Api Docs¶

class chariots.Pipeline(pipeline_nodes: List[base.BaseNode], name: str, pipeline_callbacks: Optional[List[chariots.callbacks._pipeline_callback.PipelineCallback]] = None)[source]¶

a pipeline is a collection of linked nodes that have to be executed one on top of each other. pipelines are the main way to use Chariots.

to build a simple pipeline you can do as such:

>>> pipeline = Pipeline([
...     Node(AddOneOp(), input_nodes=["__pipeline_input__"], output_nodes=["added_number"]),
...     Node(IsOddOp(), input_nodes=["added_number"], output_nodes=["__pipeline_output__"])
... ], "simple_pipeline")

here we have just created a very simple pipeline with two nodes, one that adds one to the provided number and one that returns whether or not the resulting number is odd

to use our pipeline, we can either do it manually with a runner:

>>> from chariots.runners import SequentialRunner
>>> runner = SequentialRunner()
>>> runner.run(pipeline=pipeline, pipeline_input=4)
True

you can also as easily deploy your pipeline to a Chariots app (small micro-service to run your pipeline)

>>> from chariots import Chariots
>>> app = Chariots([pipeline], path=app_path, import_name="simple_app")

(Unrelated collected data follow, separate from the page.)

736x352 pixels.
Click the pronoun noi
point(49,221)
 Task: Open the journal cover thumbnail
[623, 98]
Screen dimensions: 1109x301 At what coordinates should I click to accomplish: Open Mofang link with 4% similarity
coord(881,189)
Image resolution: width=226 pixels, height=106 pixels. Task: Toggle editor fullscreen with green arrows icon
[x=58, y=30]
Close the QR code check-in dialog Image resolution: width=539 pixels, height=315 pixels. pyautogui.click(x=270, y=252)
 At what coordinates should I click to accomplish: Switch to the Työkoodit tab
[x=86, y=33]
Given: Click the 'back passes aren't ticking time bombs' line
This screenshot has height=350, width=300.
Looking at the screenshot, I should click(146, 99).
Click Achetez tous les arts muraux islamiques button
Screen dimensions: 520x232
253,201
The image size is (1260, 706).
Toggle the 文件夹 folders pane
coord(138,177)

Once this is done you can deploy your app as a flask app and get the result of the pipeline using a client:

>>> client.call_pipeline(pipeline, 4)
True

Parameters

pipeline_nodes – the nodes of the pipeline. each node has to be linked to previous node (or __pipeline_input__). nodes can create branches but the only output remaining has to be __pipeline_output__ (or no ouptut)
name – the name of the pipeline. this will be used to create the route at which to query the pipeline in the Chariots app
pipeline_callbacks – callbacks to be used with this pipeline (monitoring and logging for instance)

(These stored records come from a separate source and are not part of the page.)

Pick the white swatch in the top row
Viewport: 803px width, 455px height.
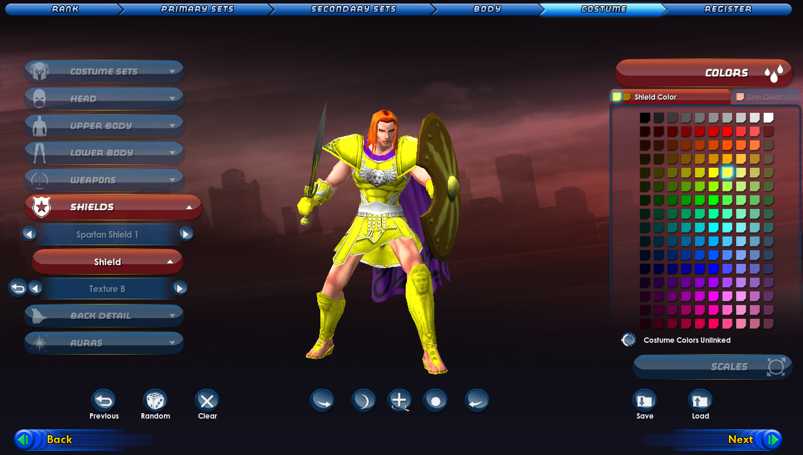(x=768, y=118)
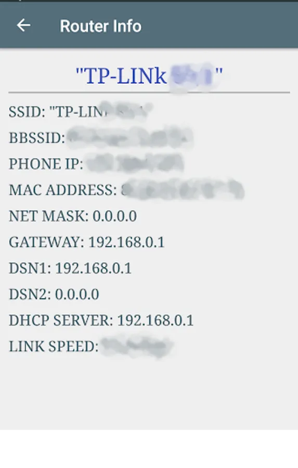The width and height of the screenshot is (298, 468).
Task: Select the DSN1 192.168.0.1 row
Action: (x=70, y=268)

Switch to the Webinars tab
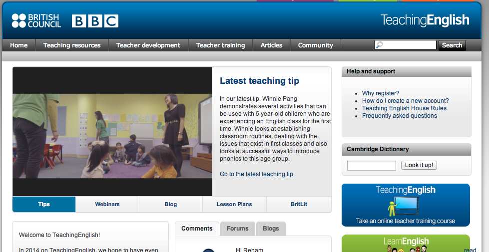pyautogui.click(x=107, y=204)
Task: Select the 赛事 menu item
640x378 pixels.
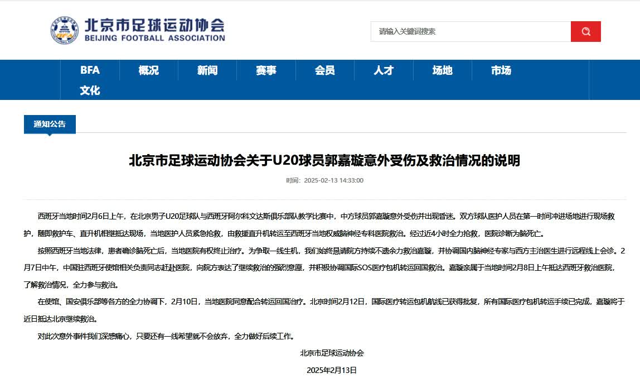Action: tap(266, 70)
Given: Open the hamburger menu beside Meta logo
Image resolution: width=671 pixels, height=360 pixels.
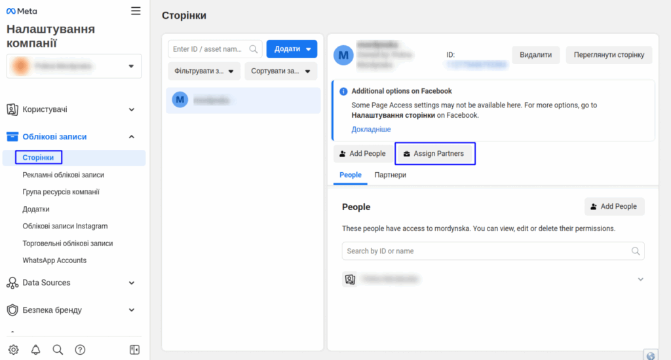Looking at the screenshot, I should 136,10.
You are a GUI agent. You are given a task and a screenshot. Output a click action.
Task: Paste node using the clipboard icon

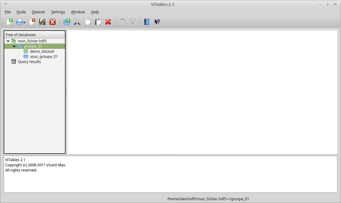98,22
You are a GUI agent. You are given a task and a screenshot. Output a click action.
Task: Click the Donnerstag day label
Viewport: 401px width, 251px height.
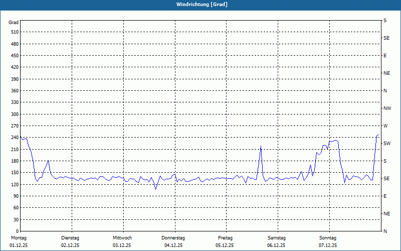tap(173, 238)
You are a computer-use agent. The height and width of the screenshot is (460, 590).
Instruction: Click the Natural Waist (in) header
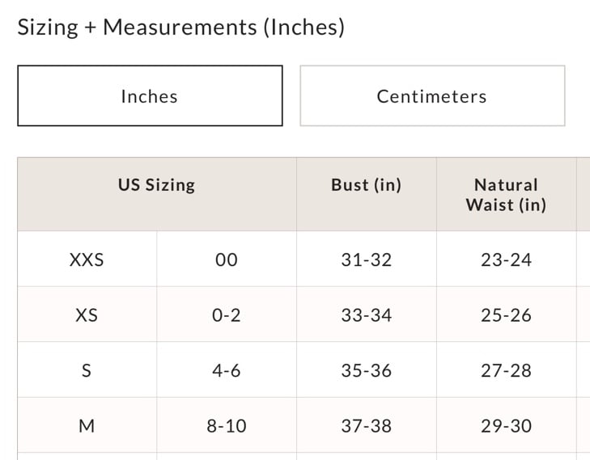[x=506, y=194]
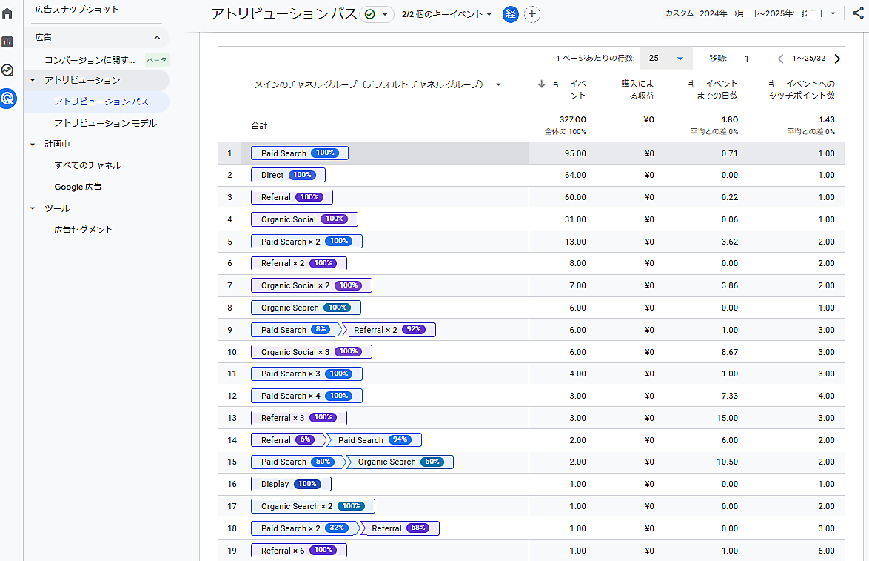The height and width of the screenshot is (561, 869).
Task: Collapse the 広告 section chevron
Action: (157, 37)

execute(runner: chariots.base._base_runner.BaseRunner, pipeline_input=None)[source]¶: present for inheritance purposes from the Op Class, this will automatically raise

execute_node(node: chariots.base._base_nodes.BaseNode, intermediate_results: Dict[NodeReference, Any], runner: chariots.base._base_runner.BaseRunner)[source]¶

executes a node from the pipeline, this method is called by the runners to make the pipeline execute one of it’s node and all necessary callbacks

Parameters

node – the node to be executed
intermediate_results – the intermediate result to look in in order to fin the node’s inputs
runner – a runner to be used in case the node needs a runner to be executed (internal pipeline)

Raises

ValueError – if the output of the node does not correspond to the length of it’s output references

Returns

the final result of the node after the execution

static extract_results(results: Dict[chariots.base._base_nodes.NodeReference, Any]) → Any[source]¶

extracts the output of a pipeline once all the nodes have been computed. This method is used by runners when once all the nodes are computed in order to check and get the final result to return

Parameters: results – the outputs left unused once the graph has been ran.
Raises: ValueError – if some output was unused once every node is computed and the remaining is not the output of the pipeline
Returns: the final result of the pipeline as needs to be returned to the use

get_pipeline_versions() → Mapping[chariots.base._base_nodes.BaseNode, chariots.versioning._version.Version][source]¶

returns the versions of every op in the pipeline

Returns: the mapping version for node

load(op_store: chariots._op_store.OpStore)[source]¶

loads all the latest versions of the nodes in the pipeline if they are compatible from an OpStore. if the latest version is not compatible, it will raise a VersionError

Parameters: op_store – the op store to look for existing versions if any and to load the bytes of said version if possible
Raises: VersionError – if a node is incompatible with one of it’s input. For instance if a node has not been trained on the latest version of it’s input in an inference pipeline
Returns: this pipeline once it has been fully loaded

property name¶: the name of the pipeline

property node_for_name¶: utils mapping that has node names in input and the nodes objects in values

property nodes¶: the nodes of the pipeline

prepare(saver: chariots.base._base_saver.BaseSaver)[source]¶

prepares the pipeline to be served. This is manly used to attach the correct saver to the nodes that need one (data saving and loading nodes for instance).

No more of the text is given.